Listed records ->
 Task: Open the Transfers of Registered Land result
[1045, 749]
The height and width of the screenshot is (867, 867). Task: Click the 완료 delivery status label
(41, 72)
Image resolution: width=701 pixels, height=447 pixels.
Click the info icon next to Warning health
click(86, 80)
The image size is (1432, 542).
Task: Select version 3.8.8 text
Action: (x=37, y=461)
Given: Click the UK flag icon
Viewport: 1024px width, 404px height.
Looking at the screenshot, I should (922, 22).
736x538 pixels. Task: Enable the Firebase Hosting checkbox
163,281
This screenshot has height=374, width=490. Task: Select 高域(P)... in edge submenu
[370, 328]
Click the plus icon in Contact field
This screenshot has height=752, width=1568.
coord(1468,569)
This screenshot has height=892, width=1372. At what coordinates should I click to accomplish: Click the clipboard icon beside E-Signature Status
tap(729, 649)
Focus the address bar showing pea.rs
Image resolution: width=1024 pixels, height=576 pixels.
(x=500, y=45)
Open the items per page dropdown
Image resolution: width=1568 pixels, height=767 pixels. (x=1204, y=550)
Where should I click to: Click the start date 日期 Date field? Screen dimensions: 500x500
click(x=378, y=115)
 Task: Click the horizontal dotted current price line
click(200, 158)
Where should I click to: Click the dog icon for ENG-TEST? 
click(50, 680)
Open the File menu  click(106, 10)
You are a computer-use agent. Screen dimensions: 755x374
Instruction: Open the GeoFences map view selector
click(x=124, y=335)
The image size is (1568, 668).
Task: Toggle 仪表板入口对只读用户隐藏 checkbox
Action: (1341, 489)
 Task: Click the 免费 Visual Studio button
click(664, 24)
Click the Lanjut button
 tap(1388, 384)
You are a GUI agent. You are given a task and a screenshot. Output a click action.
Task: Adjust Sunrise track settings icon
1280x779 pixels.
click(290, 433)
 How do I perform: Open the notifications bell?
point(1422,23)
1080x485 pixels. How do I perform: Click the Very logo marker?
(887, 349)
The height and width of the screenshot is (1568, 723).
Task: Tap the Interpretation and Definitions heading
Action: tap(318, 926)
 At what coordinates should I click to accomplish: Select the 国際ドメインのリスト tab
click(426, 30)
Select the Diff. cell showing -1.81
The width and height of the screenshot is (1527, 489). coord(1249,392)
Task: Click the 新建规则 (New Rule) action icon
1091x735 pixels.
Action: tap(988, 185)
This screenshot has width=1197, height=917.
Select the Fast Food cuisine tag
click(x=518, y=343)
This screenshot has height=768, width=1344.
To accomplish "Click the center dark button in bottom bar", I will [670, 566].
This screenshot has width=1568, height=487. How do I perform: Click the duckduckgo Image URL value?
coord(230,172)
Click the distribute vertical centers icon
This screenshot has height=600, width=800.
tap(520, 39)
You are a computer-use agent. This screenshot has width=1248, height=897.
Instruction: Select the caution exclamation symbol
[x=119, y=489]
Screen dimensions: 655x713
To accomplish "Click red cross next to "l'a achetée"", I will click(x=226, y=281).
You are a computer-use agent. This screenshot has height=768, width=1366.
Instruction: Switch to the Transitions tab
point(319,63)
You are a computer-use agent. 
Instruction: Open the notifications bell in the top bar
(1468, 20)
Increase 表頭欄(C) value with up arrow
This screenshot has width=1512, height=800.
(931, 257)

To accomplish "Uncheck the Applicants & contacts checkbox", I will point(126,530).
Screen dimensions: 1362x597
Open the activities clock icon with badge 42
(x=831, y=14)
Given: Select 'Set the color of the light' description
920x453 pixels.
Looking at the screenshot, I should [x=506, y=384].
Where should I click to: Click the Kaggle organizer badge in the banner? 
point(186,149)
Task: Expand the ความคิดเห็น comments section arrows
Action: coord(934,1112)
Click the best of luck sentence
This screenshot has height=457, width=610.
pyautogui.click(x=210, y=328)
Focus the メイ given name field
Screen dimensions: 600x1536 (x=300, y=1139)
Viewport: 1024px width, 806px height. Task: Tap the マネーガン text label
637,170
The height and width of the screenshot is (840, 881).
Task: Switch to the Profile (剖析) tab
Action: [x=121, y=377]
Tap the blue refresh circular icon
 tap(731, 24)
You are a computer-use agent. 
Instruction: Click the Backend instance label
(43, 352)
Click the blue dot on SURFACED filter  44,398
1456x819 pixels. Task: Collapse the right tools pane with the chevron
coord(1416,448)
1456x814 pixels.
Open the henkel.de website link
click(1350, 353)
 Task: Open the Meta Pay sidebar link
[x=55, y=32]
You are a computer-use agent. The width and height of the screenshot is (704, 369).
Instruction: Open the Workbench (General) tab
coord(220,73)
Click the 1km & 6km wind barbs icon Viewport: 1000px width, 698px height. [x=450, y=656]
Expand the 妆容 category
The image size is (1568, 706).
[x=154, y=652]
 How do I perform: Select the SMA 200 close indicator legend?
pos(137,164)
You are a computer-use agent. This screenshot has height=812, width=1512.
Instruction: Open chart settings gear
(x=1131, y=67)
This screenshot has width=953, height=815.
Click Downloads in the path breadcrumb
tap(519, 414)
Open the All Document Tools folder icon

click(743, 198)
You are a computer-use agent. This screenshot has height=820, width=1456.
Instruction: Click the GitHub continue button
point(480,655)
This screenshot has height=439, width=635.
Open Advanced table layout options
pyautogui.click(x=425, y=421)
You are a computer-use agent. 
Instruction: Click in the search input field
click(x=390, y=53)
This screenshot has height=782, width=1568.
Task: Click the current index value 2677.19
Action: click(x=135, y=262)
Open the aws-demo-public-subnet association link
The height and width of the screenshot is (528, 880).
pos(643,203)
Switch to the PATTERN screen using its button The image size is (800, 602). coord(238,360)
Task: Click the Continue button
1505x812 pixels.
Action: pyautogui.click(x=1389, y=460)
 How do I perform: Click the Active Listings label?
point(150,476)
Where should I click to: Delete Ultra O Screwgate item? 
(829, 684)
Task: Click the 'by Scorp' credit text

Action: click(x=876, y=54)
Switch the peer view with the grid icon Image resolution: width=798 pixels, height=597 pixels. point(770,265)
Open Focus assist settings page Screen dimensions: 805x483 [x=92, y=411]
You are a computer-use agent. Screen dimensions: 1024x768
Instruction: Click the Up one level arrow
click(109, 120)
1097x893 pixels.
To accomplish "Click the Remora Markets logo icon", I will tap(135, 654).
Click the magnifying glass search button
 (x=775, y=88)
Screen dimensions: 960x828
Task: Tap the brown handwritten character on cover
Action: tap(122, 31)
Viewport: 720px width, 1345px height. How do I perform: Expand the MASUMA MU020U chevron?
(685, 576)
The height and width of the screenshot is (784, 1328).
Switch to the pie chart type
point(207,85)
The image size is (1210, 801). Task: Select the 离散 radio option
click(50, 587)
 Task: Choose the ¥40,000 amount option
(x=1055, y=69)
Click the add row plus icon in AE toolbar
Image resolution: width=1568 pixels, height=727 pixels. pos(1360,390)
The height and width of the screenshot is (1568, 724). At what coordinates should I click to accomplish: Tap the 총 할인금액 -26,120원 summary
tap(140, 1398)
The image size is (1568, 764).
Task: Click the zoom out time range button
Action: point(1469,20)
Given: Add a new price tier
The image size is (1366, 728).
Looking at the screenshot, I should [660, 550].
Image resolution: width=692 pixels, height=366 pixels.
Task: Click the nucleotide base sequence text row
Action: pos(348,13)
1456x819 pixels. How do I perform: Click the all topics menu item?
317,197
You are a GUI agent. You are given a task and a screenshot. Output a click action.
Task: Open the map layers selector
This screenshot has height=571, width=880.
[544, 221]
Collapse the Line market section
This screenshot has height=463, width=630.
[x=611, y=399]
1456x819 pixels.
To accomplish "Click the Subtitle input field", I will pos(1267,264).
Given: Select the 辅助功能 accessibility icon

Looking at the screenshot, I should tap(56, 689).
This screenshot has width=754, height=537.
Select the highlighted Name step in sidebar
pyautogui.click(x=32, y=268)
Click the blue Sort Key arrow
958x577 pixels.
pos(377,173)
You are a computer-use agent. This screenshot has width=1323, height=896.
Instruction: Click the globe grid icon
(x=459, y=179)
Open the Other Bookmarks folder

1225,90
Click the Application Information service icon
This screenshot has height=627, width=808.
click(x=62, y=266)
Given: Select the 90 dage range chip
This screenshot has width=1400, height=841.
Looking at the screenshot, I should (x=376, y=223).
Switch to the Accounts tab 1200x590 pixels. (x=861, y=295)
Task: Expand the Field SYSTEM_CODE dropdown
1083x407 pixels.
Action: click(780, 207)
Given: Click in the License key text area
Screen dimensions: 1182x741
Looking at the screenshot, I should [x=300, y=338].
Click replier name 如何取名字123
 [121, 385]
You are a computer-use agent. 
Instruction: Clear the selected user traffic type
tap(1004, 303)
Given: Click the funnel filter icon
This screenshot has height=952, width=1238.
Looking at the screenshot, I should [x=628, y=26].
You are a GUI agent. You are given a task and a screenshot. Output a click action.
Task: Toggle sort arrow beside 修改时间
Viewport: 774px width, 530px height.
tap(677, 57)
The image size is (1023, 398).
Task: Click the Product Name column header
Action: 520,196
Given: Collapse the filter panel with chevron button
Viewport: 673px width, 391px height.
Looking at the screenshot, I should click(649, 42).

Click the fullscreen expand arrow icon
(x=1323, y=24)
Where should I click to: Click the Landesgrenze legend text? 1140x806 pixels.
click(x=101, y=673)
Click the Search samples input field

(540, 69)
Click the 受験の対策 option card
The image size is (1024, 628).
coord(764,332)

Set exercise -> List every line in the records above that contains the word "current", copying each line in full.

Worked solution ->
 Task: Click the horizontal dotted current price line
Task: Click the current index value 2677.19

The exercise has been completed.